- The Washington Times - Friday, July 6, 2007

ANALYSIS/OPINION:

As everyone perched on the upper levels of City Hall knows, the costs of providing special-education services to students is driving the costs of providing education services in the District. This morning, the D.C. Council is scheduled to convene a roundtable to expose how the school system got in such a quandary and how Mayor Adrian Fenty plans to reform it. Expanding some current special-needs programs and establishing new pilots are the overarching goals. Charter schools and vouchers are providing several options for parents. The need to restructure and retool is as imperative for special-needs students as it is for substantial academic sustenance to the general school population.

So what’s the major concern? Rising costs. As Chief Financial Officer Nat Gandhi testified last year, “special education accounts for one-third of all costs [for schools’[EnLeader] and the numbers continue to grow and exceed budget projections.” All of city’s special education numbers from 2005-06 are out of proportion with national averages:

m Overall enrollment: D.C., 18 percent; nationally, 13 percent.

m Per-pupil spending: D.C., $3,699; nationally, $1,114.

m Nonpublic tuition: D.C., 40 percent budget share; nationally, 12 percent.

m Nonpublic placement: D.C., 24 percent; nationally, 3 percent.

These and other numbers would shift toward the norm if D.C. mustered the political will to accomplish a few things. The first is a tuition cap or rate-setting mechanism. The city should have long ago developed a reasonable range of tuitions it would pay. Now, with so many fresh looks inside the system, is the perfect time to do just that.

The city also should build the capacity within the school system to mainstream more special-needs children. Council Chairman Vincent Gray and the mayor are keenly interested in pilot programs. We are, too, and we’re encourage the executive branch and the legislature to work in true partnership as the urgent need to reform special education finally gets the special attention it deserves.
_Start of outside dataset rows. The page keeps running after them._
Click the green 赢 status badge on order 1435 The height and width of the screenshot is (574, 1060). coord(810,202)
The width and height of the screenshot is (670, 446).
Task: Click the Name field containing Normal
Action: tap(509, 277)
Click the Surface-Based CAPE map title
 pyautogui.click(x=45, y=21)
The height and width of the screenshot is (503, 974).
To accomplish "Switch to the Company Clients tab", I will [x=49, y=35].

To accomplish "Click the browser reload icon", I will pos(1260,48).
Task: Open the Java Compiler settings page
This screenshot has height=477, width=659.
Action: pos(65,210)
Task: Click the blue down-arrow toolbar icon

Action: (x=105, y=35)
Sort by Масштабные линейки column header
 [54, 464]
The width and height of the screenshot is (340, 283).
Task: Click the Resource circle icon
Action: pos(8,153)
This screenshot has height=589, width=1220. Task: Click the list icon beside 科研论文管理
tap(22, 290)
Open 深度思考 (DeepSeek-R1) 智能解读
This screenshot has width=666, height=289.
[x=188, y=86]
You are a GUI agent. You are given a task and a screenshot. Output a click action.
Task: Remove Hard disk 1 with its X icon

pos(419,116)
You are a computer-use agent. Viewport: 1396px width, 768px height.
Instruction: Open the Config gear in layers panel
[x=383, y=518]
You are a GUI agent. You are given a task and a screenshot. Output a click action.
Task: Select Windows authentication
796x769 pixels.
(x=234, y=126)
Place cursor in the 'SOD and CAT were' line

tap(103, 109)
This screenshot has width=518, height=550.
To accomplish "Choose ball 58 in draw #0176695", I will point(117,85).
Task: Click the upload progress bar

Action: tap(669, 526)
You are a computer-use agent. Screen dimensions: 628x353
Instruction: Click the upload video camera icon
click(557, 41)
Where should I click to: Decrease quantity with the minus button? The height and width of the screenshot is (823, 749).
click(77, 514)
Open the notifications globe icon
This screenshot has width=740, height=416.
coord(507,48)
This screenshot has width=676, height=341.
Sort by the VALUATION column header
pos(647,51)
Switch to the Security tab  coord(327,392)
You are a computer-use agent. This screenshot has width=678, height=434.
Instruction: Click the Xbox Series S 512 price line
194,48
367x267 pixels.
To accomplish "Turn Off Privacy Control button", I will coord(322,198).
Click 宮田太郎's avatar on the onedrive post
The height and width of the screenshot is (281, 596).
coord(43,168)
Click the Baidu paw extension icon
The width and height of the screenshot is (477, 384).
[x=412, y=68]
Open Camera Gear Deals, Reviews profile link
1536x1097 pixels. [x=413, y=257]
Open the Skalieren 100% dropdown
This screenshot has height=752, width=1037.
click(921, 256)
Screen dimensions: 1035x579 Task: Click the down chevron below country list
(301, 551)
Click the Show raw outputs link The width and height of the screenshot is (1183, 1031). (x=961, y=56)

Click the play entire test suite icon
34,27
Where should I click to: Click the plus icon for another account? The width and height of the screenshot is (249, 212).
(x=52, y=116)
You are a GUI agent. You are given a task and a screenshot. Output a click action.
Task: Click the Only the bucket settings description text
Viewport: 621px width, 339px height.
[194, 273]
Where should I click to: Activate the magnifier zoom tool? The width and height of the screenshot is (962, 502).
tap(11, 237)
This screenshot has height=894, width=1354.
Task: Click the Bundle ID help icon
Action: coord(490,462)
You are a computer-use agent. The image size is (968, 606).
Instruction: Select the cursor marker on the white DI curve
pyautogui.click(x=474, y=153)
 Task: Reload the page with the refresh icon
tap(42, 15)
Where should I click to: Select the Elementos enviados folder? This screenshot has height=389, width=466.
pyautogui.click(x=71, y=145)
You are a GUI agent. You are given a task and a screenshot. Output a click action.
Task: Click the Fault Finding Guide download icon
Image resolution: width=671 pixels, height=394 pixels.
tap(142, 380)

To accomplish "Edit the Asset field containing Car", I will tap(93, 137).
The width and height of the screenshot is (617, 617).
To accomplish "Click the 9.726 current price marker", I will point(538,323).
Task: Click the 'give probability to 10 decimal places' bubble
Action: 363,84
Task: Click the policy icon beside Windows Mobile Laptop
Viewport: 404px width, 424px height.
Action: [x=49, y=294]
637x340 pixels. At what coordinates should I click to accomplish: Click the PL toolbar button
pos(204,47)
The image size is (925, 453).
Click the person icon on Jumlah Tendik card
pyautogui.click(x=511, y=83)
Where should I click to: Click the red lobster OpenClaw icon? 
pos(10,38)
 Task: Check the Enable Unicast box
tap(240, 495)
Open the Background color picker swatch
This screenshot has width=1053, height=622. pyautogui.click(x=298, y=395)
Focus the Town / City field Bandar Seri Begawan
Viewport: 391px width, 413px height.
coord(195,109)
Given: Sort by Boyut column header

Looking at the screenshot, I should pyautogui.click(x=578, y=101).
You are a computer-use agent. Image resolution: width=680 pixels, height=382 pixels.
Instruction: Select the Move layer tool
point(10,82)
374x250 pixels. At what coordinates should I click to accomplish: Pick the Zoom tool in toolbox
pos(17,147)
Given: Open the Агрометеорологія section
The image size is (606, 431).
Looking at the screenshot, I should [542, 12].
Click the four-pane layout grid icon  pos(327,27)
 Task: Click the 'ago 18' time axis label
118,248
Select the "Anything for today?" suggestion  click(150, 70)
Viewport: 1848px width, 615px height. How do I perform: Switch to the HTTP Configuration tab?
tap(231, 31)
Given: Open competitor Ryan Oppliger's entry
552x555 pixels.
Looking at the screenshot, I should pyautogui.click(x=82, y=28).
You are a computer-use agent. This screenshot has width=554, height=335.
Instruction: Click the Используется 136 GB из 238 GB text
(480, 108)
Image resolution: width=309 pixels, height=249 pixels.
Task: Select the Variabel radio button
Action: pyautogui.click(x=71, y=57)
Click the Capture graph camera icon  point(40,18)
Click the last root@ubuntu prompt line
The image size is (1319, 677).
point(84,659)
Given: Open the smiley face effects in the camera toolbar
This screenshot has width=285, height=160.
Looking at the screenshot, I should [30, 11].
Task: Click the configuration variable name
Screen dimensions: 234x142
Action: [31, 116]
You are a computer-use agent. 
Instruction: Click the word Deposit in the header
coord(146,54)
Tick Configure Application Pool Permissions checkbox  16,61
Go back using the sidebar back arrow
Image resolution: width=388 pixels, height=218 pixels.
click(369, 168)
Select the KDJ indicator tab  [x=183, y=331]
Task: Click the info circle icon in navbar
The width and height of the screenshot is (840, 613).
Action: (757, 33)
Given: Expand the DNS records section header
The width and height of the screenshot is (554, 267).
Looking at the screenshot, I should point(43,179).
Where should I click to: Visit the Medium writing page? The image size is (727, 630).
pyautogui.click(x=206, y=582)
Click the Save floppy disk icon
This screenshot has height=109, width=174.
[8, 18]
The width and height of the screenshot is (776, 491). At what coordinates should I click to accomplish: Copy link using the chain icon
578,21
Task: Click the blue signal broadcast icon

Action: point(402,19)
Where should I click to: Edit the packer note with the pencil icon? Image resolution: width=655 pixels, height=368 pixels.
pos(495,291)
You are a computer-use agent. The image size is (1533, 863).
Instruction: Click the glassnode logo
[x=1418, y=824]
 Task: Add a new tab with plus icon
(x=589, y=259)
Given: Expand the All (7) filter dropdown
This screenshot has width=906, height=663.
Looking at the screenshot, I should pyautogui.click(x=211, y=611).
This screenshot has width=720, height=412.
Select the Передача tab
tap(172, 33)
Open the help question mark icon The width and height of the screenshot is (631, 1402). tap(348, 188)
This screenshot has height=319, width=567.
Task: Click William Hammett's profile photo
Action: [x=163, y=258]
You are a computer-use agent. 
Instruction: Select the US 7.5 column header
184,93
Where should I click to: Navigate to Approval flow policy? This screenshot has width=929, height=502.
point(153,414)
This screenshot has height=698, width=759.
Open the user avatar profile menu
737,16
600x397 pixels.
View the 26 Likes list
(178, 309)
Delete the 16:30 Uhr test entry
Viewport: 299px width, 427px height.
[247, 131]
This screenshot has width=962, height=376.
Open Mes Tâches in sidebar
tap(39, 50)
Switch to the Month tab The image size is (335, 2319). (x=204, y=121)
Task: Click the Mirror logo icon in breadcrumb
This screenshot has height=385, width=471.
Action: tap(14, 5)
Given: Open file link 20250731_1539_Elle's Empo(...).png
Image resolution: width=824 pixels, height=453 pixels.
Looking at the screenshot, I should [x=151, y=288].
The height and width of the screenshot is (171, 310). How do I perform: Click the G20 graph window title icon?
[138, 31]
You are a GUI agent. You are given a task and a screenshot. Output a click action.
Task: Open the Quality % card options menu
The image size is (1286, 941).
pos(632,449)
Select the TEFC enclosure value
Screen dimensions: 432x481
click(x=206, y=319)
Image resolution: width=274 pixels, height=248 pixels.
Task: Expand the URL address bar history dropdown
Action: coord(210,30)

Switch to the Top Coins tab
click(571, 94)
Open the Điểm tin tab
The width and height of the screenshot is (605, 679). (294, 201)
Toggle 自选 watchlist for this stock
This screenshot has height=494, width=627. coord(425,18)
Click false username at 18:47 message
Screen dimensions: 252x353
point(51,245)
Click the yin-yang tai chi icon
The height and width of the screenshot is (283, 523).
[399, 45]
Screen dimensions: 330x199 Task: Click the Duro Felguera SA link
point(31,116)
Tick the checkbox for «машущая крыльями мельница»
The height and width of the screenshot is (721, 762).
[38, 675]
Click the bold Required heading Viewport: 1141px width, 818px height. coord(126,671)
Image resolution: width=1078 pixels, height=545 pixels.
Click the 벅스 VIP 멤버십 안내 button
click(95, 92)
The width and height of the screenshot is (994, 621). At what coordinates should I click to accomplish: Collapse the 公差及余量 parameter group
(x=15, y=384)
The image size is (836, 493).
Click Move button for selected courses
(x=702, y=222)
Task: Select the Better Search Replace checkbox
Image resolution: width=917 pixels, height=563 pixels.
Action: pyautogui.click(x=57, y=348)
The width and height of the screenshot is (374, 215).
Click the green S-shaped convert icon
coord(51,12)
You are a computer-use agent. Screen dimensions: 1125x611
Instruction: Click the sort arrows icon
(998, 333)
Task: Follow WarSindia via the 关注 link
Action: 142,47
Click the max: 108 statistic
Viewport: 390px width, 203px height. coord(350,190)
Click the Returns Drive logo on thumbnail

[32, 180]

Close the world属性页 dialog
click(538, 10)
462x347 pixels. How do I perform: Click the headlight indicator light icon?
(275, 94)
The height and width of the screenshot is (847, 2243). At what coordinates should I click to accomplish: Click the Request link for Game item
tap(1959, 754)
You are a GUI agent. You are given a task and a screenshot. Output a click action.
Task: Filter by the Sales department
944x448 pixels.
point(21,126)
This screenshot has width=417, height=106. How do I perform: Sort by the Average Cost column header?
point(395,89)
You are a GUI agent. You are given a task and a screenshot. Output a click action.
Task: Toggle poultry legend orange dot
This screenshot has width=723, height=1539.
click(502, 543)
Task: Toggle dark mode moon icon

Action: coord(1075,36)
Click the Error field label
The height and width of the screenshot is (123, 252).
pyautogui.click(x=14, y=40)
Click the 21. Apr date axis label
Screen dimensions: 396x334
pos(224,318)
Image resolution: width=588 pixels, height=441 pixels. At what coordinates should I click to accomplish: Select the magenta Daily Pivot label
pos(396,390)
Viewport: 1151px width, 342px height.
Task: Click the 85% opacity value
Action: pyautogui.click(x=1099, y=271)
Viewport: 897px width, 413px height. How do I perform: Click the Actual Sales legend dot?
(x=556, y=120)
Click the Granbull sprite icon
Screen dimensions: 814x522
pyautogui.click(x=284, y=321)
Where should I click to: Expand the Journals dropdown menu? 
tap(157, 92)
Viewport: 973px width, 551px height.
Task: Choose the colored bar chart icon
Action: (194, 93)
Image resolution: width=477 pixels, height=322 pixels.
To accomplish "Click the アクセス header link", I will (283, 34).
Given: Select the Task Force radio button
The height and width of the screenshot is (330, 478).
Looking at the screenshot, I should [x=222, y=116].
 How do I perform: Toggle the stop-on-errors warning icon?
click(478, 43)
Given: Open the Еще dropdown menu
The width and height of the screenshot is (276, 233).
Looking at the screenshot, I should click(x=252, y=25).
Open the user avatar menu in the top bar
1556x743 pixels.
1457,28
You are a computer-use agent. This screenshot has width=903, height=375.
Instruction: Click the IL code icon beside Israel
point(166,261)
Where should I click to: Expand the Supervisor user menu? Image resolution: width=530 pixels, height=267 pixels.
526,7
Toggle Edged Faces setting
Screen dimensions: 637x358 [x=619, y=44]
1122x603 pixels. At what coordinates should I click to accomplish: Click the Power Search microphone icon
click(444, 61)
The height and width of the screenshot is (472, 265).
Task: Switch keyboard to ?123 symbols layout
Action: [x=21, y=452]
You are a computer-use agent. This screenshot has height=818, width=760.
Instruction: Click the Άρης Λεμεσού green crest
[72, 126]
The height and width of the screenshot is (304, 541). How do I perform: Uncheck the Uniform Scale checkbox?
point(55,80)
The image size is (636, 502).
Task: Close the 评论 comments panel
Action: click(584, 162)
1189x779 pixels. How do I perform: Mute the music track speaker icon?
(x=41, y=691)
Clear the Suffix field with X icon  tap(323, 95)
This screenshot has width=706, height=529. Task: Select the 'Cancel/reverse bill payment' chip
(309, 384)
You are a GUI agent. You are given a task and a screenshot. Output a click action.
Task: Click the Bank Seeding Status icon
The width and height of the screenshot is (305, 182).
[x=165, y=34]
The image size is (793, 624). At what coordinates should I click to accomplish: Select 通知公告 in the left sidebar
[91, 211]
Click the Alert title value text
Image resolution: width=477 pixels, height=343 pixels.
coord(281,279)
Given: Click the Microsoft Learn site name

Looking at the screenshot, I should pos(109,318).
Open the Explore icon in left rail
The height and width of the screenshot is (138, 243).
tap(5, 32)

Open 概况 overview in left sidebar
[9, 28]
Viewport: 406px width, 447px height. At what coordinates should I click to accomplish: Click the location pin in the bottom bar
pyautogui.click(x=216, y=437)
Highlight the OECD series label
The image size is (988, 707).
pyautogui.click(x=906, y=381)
The mission, of course, is to provide better services to students with special needs — but it’s been obvious that hasn’t happened. The city spends tens of millions of dollars on legal proceedings because lawyers exploit the weaknesses in the system. Unfortunately, none of the money spent on litigation aids students. Moreover, while tens of millions are wasted on legal proceedings, students in special education as well as traditional schooling are shortchanged: Private-school tuition consumes 40 percent of the special-ed budget and transportation another 31 percent.

We especially look forward to the roles of Mr. Gray and Council member Carol Schwartz — who have spent their lives in the public and private sectors tending to the special needs of special populations. The council should push hard on this one.